Sociedade | 26-12-2010 00:08

Casa do Professor de Santarém quer construir lar para apoio a antigos docentes

Um dos grandes projectos da delegação de Santarém da Casa do Professor é criar um lar, “não exclusivo” a professores, mas que os apoie na última fase das suas vidas. “Queremos estabelecer parcerias com outras entidades, associações e com a autarquia no sentido de criarmos sinergias que nos permita ajudar não só professores, mas também outros profissionais que necessitem de cuidados”, explicou João Peres a O MIRANTE durante a festa de Natal da instituição.A instituição de solidariedade social está aberta todos os dias e os seus sócios têm ao dispor aulas de informática, onde podem aprender a utilizar a Internet. Pintura em porcelana, inglês, hidroginástica, ginástica de manutenção são alguns dos cursos que os sócios podem frequentar.

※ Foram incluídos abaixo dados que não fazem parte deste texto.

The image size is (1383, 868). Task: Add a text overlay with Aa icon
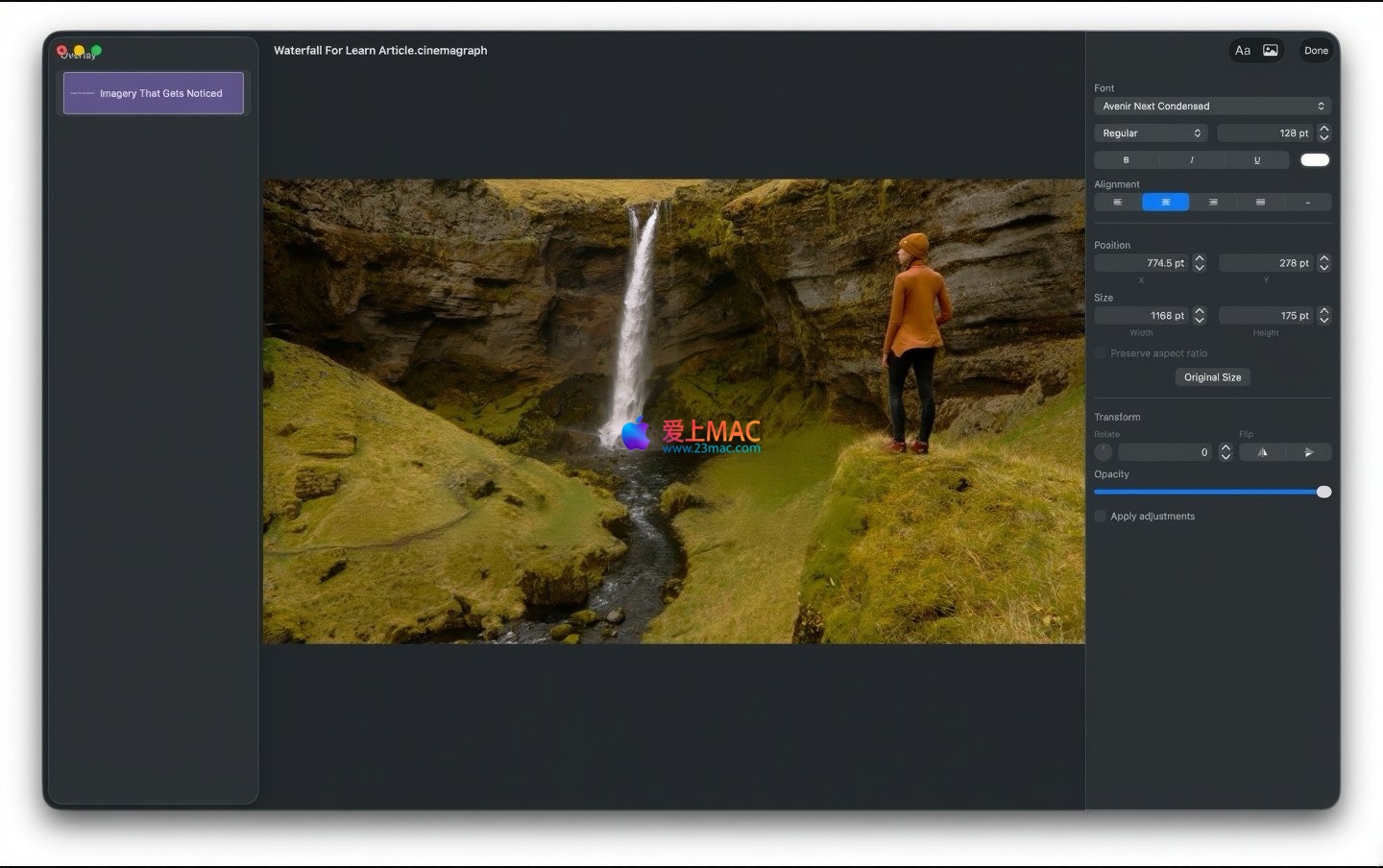pyautogui.click(x=1243, y=51)
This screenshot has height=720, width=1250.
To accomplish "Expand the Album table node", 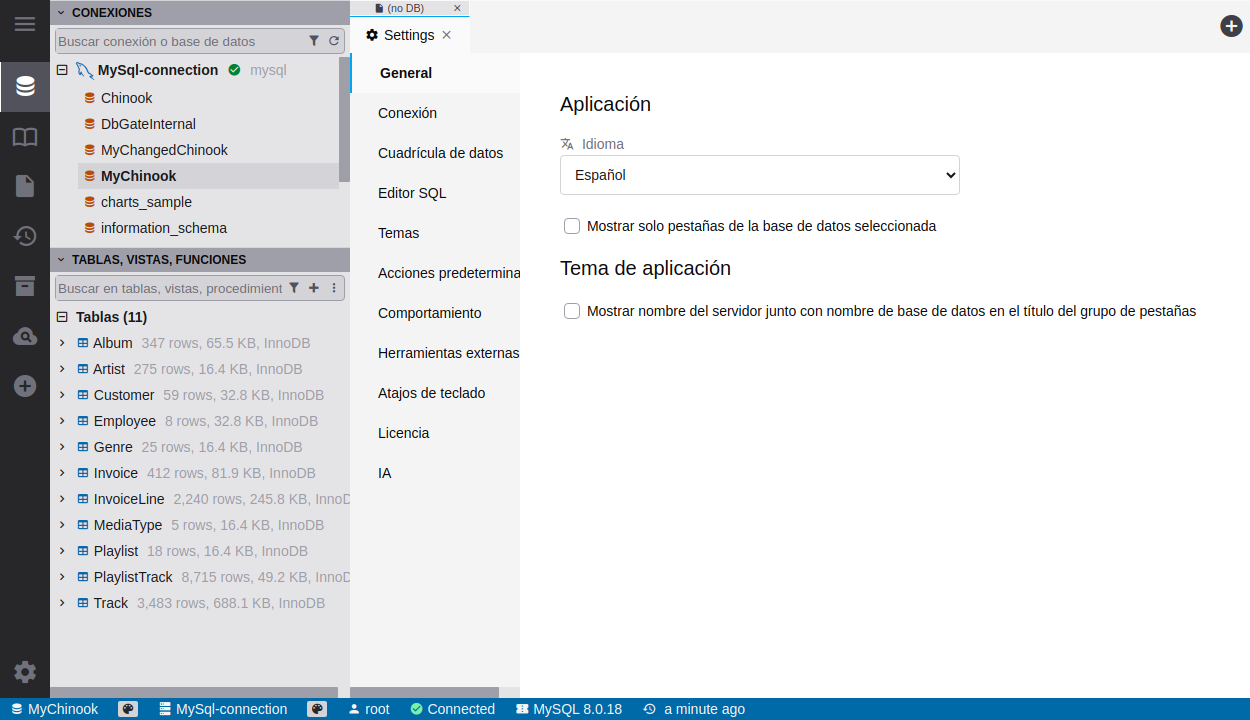I will tap(62, 343).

A associação está a ponderar criar um curso de cozinha gourmet.A Casa do Professor de Santarém conta com cerca de duas centenas e meia de associados. Um dos objectivos é alcançar as três centenas de sócios nos próximos dois anos. Cada sócio paga uma quota mensal de oito euros. Podem associar-se professores de todas as idades sendo que professores com menos de 50 anos estão isentos de pagamento ou pagam um valor mais baixo.Na quinta-feira, 16 de Dezembro, foi dia de festa. De acordeão ao peito, Prazeres Marçal toca os acordes de “Uma Noite Feliz”. Os colegas acompanham-na cantando a letra da tradicional música de Natal. Esta foi a canção que marcou a despedida do tradicional almoço de Natal da Casa do Professor de Santarém que se realizou na sede da associação.Durante o sorteio das rifas, no fim de almoço, a professora de música continuou a soltar acordes garantindo a animação e alegria que foram uma constante ao longo da tarde. Cerca de seis dezenas de professores, e alguns amigos, marcaram presença na festa. A delegação de Santarém da Casa do Professor tem como principal objectivo apoiar professores, sobretudo aqueles que chegam ao final da carreira. “Esta casa é um espaço de convívio e uma forma dos professores se manterem activos, não se isolarem e não sentirem que a vida acabou”, explica o presidente da associação, João Peres, antigo professor de Português e de Gestão e Contabilidade.